Your instructions ▸ Word for word, return the lines below from the first through the line that has "The image size is (860, 621).", dropping the pictures.

Stored records:
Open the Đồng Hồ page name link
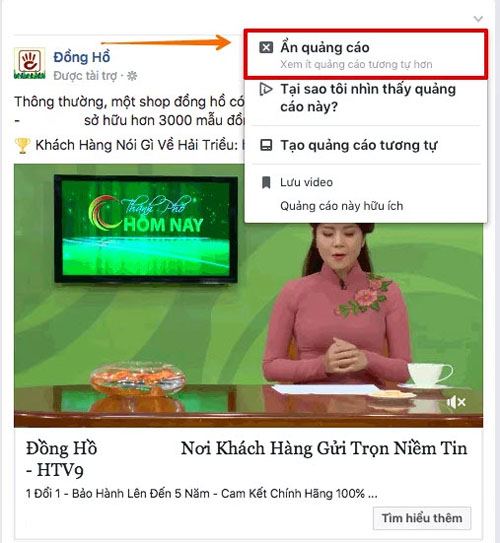 click(x=82, y=57)
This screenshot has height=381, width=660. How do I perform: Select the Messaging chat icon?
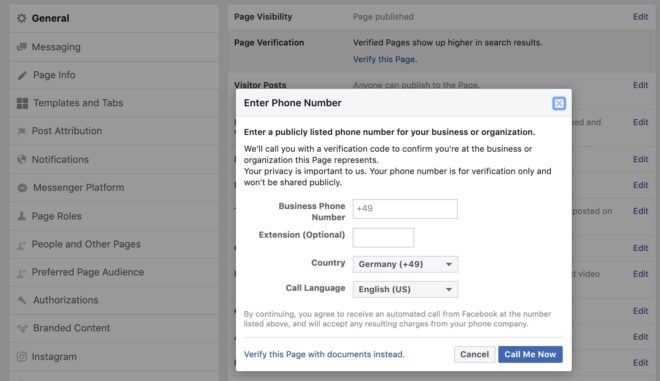pyautogui.click(x=21, y=47)
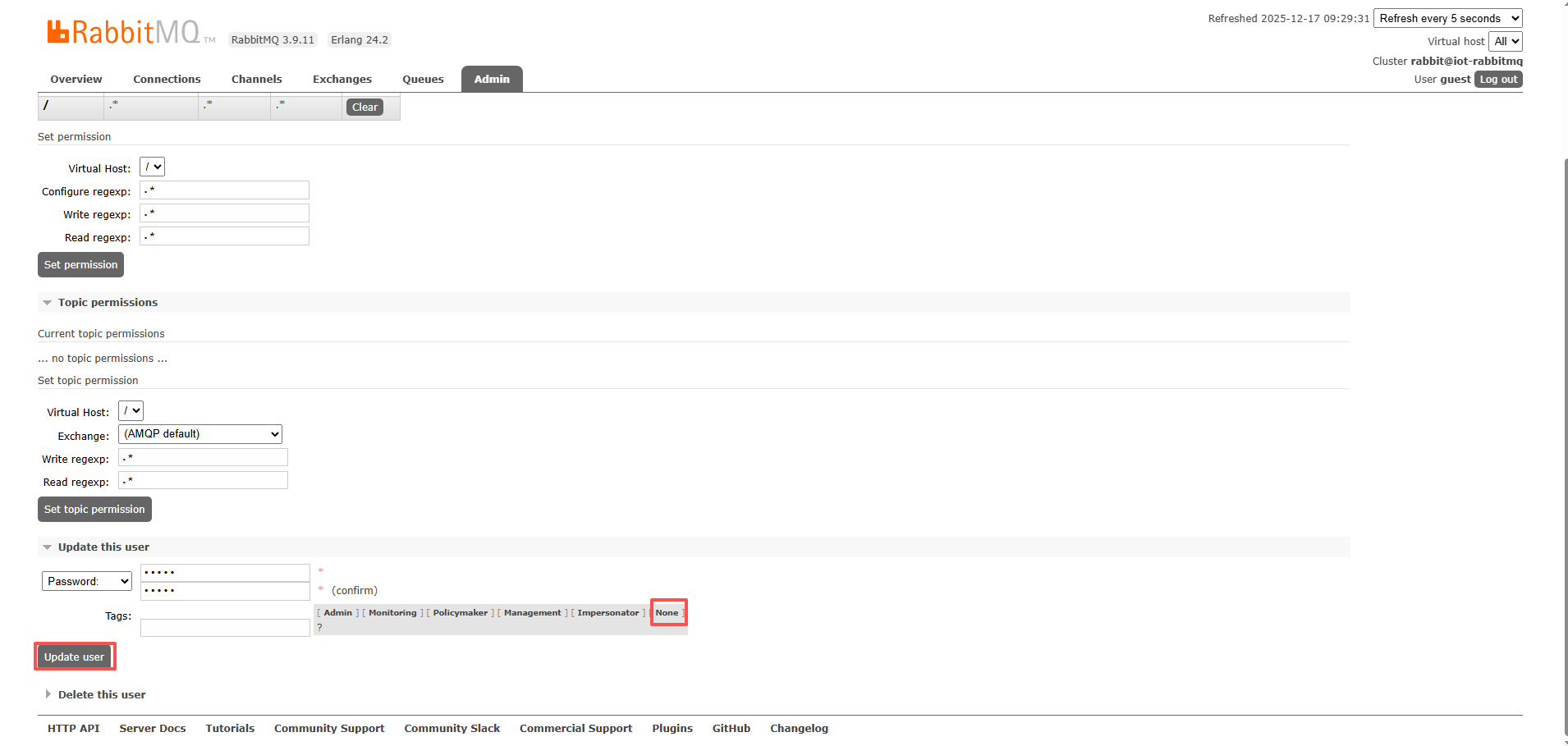Open the Exchange (AMQP default) dropdown
This screenshot has width=1568, height=746.
pyautogui.click(x=200, y=434)
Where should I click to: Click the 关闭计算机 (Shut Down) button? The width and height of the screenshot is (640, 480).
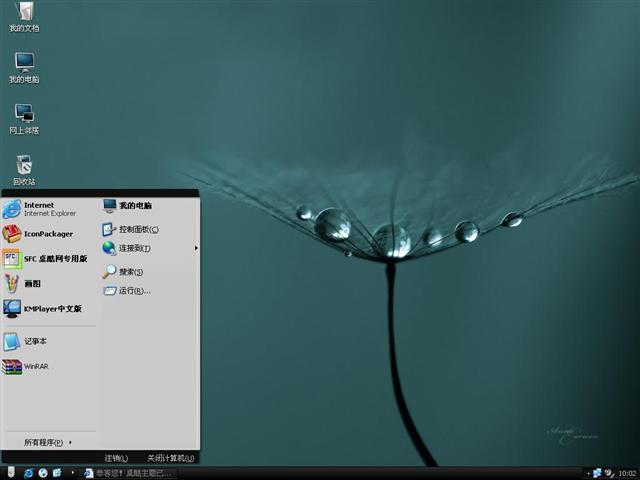pos(170,458)
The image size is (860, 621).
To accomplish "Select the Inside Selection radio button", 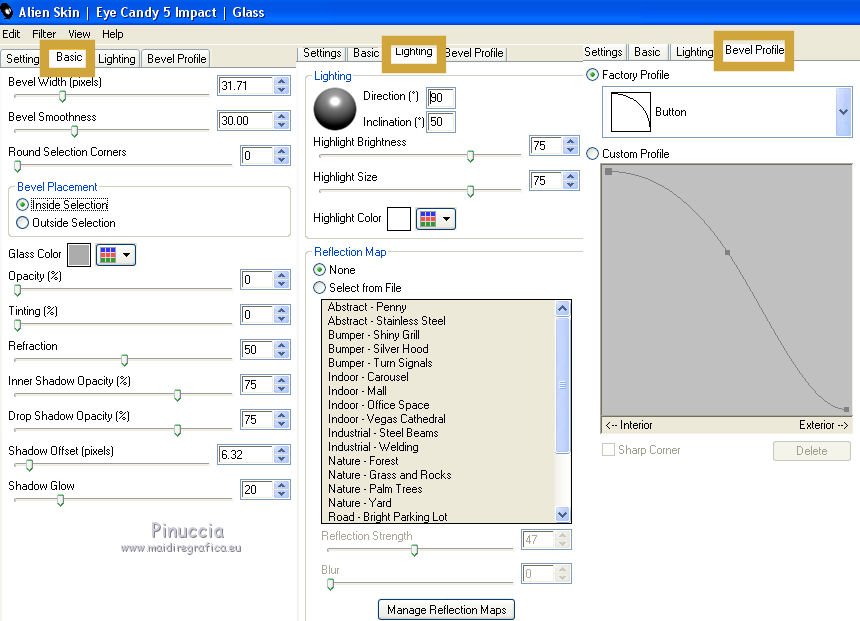I will point(23,205).
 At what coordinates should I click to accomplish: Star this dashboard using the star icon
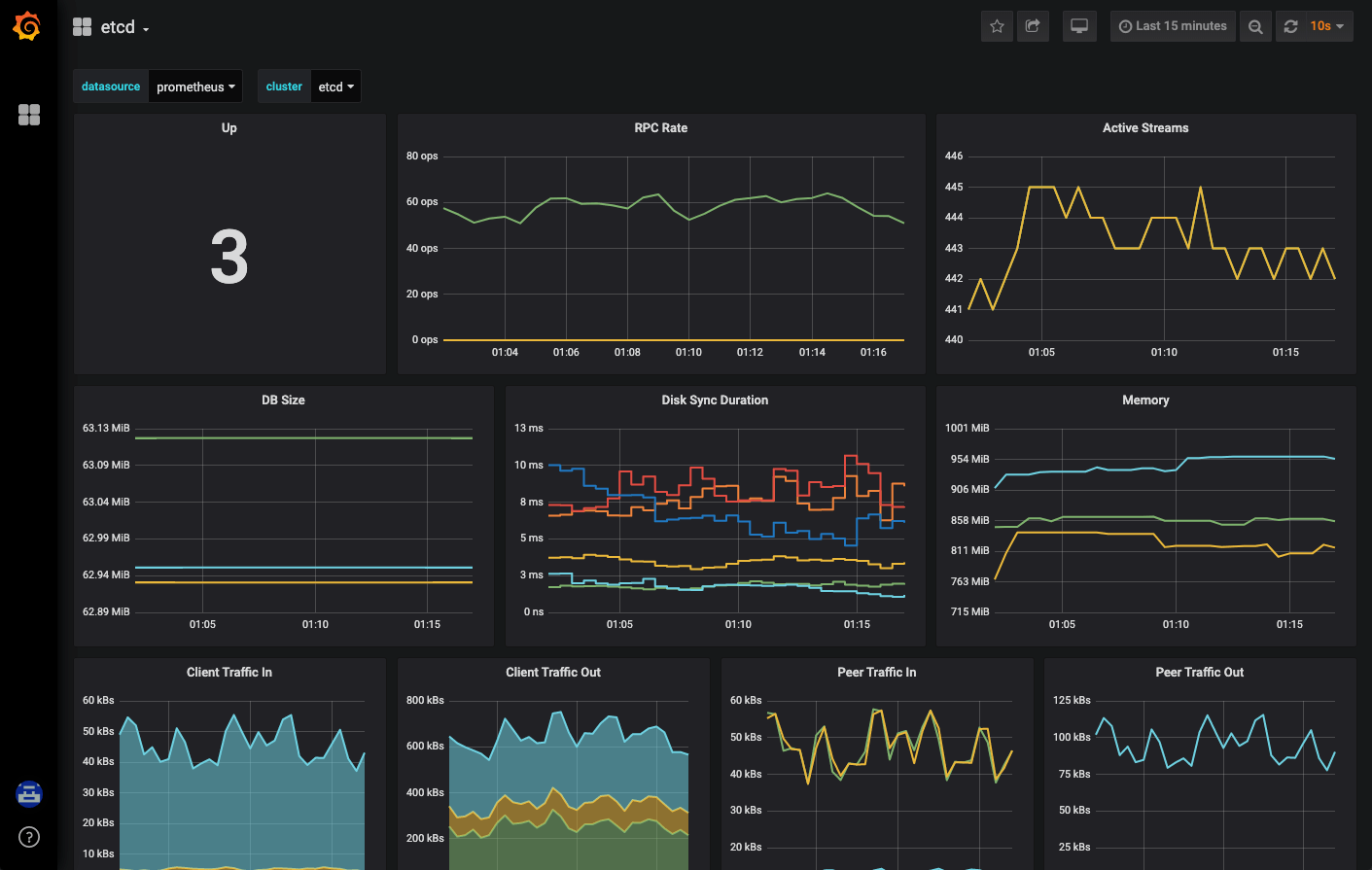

Completed task ▸
Open the Đồng Hồ page name link
 click(x=82, y=57)
This screenshot has height=381, width=660. How do I perform: Select the Messaging chat icon?
pyautogui.click(x=21, y=47)
Open the Exchange (AMQP default) dropdown
This screenshot has width=1568, height=746.
pyautogui.click(x=200, y=434)
Where should I click to: Click the 关闭计算机 (Shut Down) button? The width and height of the screenshot is (640, 480).
pos(170,458)
The image size is (860, 621).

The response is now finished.